Aus der Geschichte von der Fußwaschung, wie Johannes sie aufgezeichnet hat, können wir hinsichtlich der Krankenheilung eine nützliche Lehre ziehen. Wir lesen, daß sich Jesus nach dem Abendessen zum Dienste „umgürtete” und anhub, „den Jüngern die Füße zu waschen.” Petrus erhob Einwand, als die Reihe an ihn kam, worauf der Meister ihm mit den bedeutungsvollen Worten antwortete: „Was Ich tue, das weißt du jetzt nicht; du wirft’s aber hernach erfahren.” Als Petrus sich noch weiter widersetzte, sagte Jesus: „Werde ich [Christus, die Wahrheit] dich nicht waschen, so hast du keinen Teil mit mir.” Und er fügte hinzu: „So nun Ich, euer Herr und Meister, euch die Füße gewaschen habe, so sollt ihr auch euch untereinander die Füße waschen. Ein Beispiel habe ich euch gegeben, daß ihr tut, was Ich euch getan habe.”

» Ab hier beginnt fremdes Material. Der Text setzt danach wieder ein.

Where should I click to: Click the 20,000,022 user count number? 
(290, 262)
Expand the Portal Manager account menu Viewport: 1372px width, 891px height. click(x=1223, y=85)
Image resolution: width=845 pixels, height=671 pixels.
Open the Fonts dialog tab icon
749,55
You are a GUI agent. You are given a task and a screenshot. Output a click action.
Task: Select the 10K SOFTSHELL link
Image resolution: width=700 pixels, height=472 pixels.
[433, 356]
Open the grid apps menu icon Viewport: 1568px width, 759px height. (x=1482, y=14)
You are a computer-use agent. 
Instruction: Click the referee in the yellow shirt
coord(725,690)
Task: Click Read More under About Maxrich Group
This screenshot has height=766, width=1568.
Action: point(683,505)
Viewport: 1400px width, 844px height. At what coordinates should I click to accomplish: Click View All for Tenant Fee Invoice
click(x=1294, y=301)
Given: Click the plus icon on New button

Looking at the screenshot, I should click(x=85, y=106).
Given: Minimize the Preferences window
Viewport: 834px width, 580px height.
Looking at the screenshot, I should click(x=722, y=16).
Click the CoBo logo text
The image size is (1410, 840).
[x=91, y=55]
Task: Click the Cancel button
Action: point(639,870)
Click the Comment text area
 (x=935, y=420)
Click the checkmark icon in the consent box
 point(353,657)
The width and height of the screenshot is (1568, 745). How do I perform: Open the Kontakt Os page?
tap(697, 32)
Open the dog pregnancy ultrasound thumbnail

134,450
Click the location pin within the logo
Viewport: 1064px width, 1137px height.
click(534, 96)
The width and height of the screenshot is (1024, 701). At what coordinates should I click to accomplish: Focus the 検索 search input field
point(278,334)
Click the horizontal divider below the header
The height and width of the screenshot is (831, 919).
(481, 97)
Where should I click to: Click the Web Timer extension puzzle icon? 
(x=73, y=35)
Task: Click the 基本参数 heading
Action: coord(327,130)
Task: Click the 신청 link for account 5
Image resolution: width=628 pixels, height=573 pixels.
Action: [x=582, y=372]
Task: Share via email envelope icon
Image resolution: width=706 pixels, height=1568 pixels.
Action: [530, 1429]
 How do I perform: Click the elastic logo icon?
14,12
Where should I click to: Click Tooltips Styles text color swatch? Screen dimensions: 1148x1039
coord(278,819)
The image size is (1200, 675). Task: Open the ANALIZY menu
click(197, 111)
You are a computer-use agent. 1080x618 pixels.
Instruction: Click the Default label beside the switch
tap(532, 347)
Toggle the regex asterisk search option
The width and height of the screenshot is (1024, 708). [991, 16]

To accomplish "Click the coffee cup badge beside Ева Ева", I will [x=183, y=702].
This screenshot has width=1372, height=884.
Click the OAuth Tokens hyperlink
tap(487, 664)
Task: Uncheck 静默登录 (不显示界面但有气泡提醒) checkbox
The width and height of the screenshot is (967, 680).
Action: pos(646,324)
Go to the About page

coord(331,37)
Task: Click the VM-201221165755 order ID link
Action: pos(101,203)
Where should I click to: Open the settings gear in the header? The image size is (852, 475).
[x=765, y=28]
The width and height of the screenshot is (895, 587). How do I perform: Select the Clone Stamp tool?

Man achte auf die bedeutungsvolle Frage, die Jesus bei dieser Gelegenheit an seine Jünger richtete: „Wisset ihr, was ich euch getan habe?” Diese Frage sollten alle erklärten Christen an sich selber richten. Nach christlich-wissenschaftlicher Auslegung bedeutet sie, daß der Meister seinen Jüngern die Macht der Wahrheit und Liebe kundgetan hatte, die Macht, welche den leidenden menschlichen Sinn heilt und das Verständnis von materiellen Annahmen reinigt, so daß Glaube und Hoffnung auf reiner Geistigkeit beruhen können. Bekanntlich gibt es mehrere Konfessionen, welche neben der Taufe und dem Abendmahl die Fußwaschung als symbolischen Ritus beibehalten haben. Dient aber dieser Brauch dem Zweck, dem menschlichen Bewußtsein aufs neue die Erkenntnis der Wahrheit zu bringen, die von Sünde, Krankheit und Tod befreit? Die Frage: „Wisset ihr, was ich euch getan habe?” ist für den Christlichen Wissenschafter ein Hinweis auf des Meisters Heilungswerk. Sie erinnert ihn fortwährend an das, was er für die Jünger seiner Tage tat und was wir in liebevollem Gehorsam gegen seinen bestimmten Befehl einander tun sollen. Wer wie Petrus die nötige Hilfe abzuweisen geneigt ist, der denke über die Worte unsrer Führerin nach: „Wenn Schüler sich nicht selbst schnell heilen, dann sollten sie beizeiten einen erfahrenen Christlichen Wissenschafter zu Hilfe rufen. Wenn sie nicht willens sind, dies für sich zu tun, brauchen sie nur zu wissen, daß der Irrtum einen solchen unnatürlichen Widerstand nicht hervorbringen kann” (Wissenschaft und Gesundheit, S. 420).
Bei alledem vergesse man nicht, daß wahre christlich-wissenschaftliche Behandlung keine Abhängigkeit von der Persönlichkeit eines andern erzeugt, sondern daß sie das Denken erhebt und das Verständnis reinigt, so daß derjenige, der Hilfe erhält, wie nie zuvor selber zu arbeiten vermag. Und er beweist dann durch seine Wiederherstellung der Welt das unaufhörliche Wirken des göttlichen Gesetzes, das da heilt und errettet.